## Dataset entries
::::::
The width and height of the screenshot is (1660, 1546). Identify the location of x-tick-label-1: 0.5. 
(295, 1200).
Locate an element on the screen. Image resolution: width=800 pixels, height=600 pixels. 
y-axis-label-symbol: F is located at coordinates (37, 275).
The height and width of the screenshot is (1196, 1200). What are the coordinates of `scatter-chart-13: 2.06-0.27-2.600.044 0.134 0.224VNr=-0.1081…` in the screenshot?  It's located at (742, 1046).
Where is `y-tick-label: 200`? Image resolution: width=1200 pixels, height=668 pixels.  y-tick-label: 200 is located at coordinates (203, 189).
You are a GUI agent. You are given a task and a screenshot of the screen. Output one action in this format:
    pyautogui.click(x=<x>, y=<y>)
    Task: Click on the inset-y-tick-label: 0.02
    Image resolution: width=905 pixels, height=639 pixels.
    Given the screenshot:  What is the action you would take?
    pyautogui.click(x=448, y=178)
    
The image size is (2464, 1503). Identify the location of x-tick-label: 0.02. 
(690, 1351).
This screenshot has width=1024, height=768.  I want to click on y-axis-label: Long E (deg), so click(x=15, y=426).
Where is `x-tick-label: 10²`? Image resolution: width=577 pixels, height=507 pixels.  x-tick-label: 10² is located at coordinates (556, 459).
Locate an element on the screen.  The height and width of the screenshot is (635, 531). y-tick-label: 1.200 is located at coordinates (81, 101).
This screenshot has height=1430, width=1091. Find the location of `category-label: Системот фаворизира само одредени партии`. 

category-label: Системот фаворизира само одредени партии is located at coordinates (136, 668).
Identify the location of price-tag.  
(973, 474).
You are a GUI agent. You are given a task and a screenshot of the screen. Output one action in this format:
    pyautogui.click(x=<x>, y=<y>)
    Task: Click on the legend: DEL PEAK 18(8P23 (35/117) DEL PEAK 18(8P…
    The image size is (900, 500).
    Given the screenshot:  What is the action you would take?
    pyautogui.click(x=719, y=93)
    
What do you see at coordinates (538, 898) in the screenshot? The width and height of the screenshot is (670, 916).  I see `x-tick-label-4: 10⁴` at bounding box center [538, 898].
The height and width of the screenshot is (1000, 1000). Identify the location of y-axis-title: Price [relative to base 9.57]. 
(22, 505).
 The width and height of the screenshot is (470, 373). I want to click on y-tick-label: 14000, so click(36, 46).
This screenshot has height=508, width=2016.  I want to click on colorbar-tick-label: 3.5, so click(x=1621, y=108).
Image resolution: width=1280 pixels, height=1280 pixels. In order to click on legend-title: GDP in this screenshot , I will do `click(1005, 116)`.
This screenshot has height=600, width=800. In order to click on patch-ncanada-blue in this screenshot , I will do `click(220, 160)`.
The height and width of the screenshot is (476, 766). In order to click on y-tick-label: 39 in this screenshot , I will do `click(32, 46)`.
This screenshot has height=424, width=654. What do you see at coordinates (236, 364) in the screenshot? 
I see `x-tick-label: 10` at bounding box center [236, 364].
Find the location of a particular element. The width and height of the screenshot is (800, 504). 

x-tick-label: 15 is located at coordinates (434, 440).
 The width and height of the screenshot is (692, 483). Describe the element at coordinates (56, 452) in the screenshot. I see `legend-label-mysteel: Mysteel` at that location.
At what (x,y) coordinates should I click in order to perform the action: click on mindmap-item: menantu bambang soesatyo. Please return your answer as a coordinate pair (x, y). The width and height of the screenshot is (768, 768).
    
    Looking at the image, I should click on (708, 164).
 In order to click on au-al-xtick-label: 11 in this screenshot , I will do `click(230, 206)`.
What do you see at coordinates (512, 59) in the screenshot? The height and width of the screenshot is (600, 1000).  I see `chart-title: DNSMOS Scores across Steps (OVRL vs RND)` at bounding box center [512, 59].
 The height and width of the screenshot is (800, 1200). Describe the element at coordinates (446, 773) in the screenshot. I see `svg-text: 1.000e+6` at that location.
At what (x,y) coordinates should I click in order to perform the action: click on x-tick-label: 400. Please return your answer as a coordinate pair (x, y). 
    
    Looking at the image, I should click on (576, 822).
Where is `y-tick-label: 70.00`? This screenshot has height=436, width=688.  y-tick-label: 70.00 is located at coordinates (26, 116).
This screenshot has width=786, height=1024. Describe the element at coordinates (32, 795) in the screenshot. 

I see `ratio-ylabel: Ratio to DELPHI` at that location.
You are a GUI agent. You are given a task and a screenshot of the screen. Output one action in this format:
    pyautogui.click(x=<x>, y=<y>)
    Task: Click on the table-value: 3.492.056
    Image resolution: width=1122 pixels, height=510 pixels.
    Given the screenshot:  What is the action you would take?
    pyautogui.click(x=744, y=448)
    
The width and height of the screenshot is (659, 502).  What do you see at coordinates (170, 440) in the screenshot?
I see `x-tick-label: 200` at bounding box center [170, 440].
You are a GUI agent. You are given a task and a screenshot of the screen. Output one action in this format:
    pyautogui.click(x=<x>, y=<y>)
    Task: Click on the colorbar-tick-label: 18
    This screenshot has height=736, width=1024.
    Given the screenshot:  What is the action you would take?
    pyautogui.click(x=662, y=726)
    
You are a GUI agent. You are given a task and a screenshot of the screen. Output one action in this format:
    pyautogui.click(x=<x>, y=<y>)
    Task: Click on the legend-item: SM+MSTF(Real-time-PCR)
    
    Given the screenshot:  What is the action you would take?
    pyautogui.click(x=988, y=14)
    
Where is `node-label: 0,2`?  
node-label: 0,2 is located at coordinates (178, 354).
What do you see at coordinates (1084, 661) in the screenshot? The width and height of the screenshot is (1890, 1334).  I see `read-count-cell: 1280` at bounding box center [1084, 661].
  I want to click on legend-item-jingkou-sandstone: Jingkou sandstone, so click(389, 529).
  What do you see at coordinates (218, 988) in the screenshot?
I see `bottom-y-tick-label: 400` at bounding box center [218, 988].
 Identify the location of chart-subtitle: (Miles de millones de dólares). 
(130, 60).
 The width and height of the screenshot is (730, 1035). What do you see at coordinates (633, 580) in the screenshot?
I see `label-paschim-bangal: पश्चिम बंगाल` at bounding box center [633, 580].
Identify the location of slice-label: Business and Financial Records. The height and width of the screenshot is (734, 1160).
::::::
## Exercise aim
Copy out every one of the records above, word for word and with nothing changed.

## Your solution
The width and height of the screenshot is (1660, 1546). Identify the location of x-tick-label-1: 0.5. 
(295, 1200).
Locate an element on the screen. Image resolution: width=800 pixels, height=600 pixels. 
y-axis-label-symbol: F is located at coordinates (37, 275).
The height and width of the screenshot is (1196, 1200). What are the coordinates of `scatter-chart-13: 2.06-0.27-2.600.044 0.134 0.224VNr=-0.1081…` in the screenshot?  It's located at (742, 1046).
Where is `y-tick-label: 200`? Image resolution: width=1200 pixels, height=668 pixels.  y-tick-label: 200 is located at coordinates (203, 189).
You are a GUI agent. You are given a task and a screenshot of the screen. Output one action in this format:
    pyautogui.click(x=<x>, y=<y>)
    Task: Click on the inset-y-tick-label: 0.02
    Image resolution: width=905 pixels, height=639 pixels.
    Given the screenshot:  What is the action you would take?
    pyautogui.click(x=448, y=178)
    
The image size is (2464, 1503). Identify the location of x-tick-label: 0.02. 
(690, 1351).
This screenshot has width=1024, height=768.  I want to click on y-axis-label: Long E (deg), so click(x=15, y=426).
Where is `x-tick-label: 10²`? Image resolution: width=577 pixels, height=507 pixels.  x-tick-label: 10² is located at coordinates (556, 459).
Locate an element on the screen.  The height and width of the screenshot is (635, 531). y-tick-label: 1.200 is located at coordinates (81, 101).
This screenshot has height=1430, width=1091. Find the location of `category-label: Системот фаворизира само одредени партии`. 

category-label: Системот фаворизира само одредени партии is located at coordinates (136, 668).
Identify the location of price-tag.  
(973, 474).
You are a GUI agent. You are given a task and a screenshot of the screen. Output one action in this format:
    pyautogui.click(x=<x>, y=<y>)
    Task: Click on the legend: DEL PEAK 18(8P23 (35/117) DEL PEAK 18(8P…
    The image size is (900, 500).
    Given the screenshot:  What is the action you would take?
    pyautogui.click(x=719, y=93)
    
What do you see at coordinates (538, 898) in the screenshot? The width and height of the screenshot is (670, 916).  I see `x-tick-label-4: 10⁴` at bounding box center [538, 898].
The height and width of the screenshot is (1000, 1000). Identify the location of y-axis-title: Price [relative to base 9.57]. 
(22, 505).
 The width and height of the screenshot is (470, 373). I want to click on y-tick-label: 14000, so click(36, 46).
This screenshot has height=508, width=2016.  I want to click on colorbar-tick-label: 3.5, so click(x=1621, y=108).
Image resolution: width=1280 pixels, height=1280 pixels. In order to click on legend-title: GDP in this screenshot , I will do `click(1005, 116)`.
This screenshot has height=600, width=800. In order to click on patch-ncanada-blue in this screenshot , I will do `click(220, 160)`.
The height and width of the screenshot is (476, 766). In order to click on y-tick-label: 39 in this screenshot , I will do `click(32, 46)`.
This screenshot has height=424, width=654. What do you see at coordinates (236, 364) in the screenshot? 
I see `x-tick-label: 10` at bounding box center [236, 364].
Find the location of a particular element. The width and height of the screenshot is (800, 504). 

x-tick-label: 15 is located at coordinates (434, 440).
 The width and height of the screenshot is (692, 483). Describe the element at coordinates (56, 452) in the screenshot. I see `legend-label-mysteel: Mysteel` at that location.
At what (x,y) coordinates should I click in order to perform the action: click on mindmap-item: menantu bambang soesatyo. Please return your answer as a coordinate pair (x, y). The width and height of the screenshot is (768, 768).
    
    Looking at the image, I should click on (708, 164).
 In order to click on au-al-xtick-label: 11 in this screenshot , I will do `click(230, 206)`.
What do you see at coordinates (512, 59) in the screenshot? The height and width of the screenshot is (600, 1000).  I see `chart-title: DNSMOS Scores across Steps (OVRL vs RND)` at bounding box center [512, 59].
 The height and width of the screenshot is (800, 1200). Describe the element at coordinates (446, 773) in the screenshot. I see `svg-text: 1.000e+6` at that location.
At what (x,y) coordinates should I click in order to perform the action: click on x-tick-label: 400. Please return your answer as a coordinate pair (x, y). 
    
    Looking at the image, I should click on (576, 822).
Where is `y-tick-label: 70.00`? This screenshot has height=436, width=688.  y-tick-label: 70.00 is located at coordinates (26, 116).
This screenshot has width=786, height=1024. Describe the element at coordinates (32, 795) in the screenshot. 

I see `ratio-ylabel: Ratio to DELPHI` at that location.
You are a GUI agent. You are given a task and a screenshot of the screen. Output one action in this format:
    pyautogui.click(x=<x>, y=<y>)
    Task: Click on the table-value: 3.492.056
    Image resolution: width=1122 pixels, height=510 pixels.
    Given the screenshot:  What is the action you would take?
    pyautogui.click(x=744, y=448)
    
The width and height of the screenshot is (659, 502).  What do you see at coordinates (170, 440) in the screenshot?
I see `x-tick-label: 200` at bounding box center [170, 440].
You are a GUI agent. You are given a task and a screenshot of the screen. Output one action in this format:
    pyautogui.click(x=<x>, y=<y>)
    Task: Click on the colorbar-tick-label: 18
    This screenshot has height=736, width=1024.
    Given the screenshot:  What is the action you would take?
    pyautogui.click(x=662, y=726)
    
You are a GUI agent. You are given a task and a screenshot of the screen. Output one action in this format:
    pyautogui.click(x=<x>, y=<y>)
    Task: Click on the legend-item: SM+MSTF(Real-time-PCR)
    
    Given the screenshot:  What is the action you would take?
    pyautogui.click(x=988, y=14)
    
Where is `node-label: 0,2`?  
node-label: 0,2 is located at coordinates (178, 354).
What do you see at coordinates (1084, 661) in the screenshot? The width and height of the screenshot is (1890, 1334).  I see `read-count-cell: 1280` at bounding box center [1084, 661].
  I want to click on legend-item-jingkou-sandstone: Jingkou sandstone, so click(389, 529).
  What do you see at coordinates (218, 988) in the screenshot?
I see `bottom-y-tick-label: 400` at bounding box center [218, 988].
 Identify the location of chart-subtitle: (Miles de millones de dólares). 
(130, 60).
 The width and height of the screenshot is (730, 1035). What do you see at coordinates (633, 580) in the screenshot?
I see `label-paschim-bangal: पश्चिम बंगाल` at bounding box center [633, 580].
Identify the location of slice-label: Business and Financial Records. The height and width of the screenshot is (734, 1160).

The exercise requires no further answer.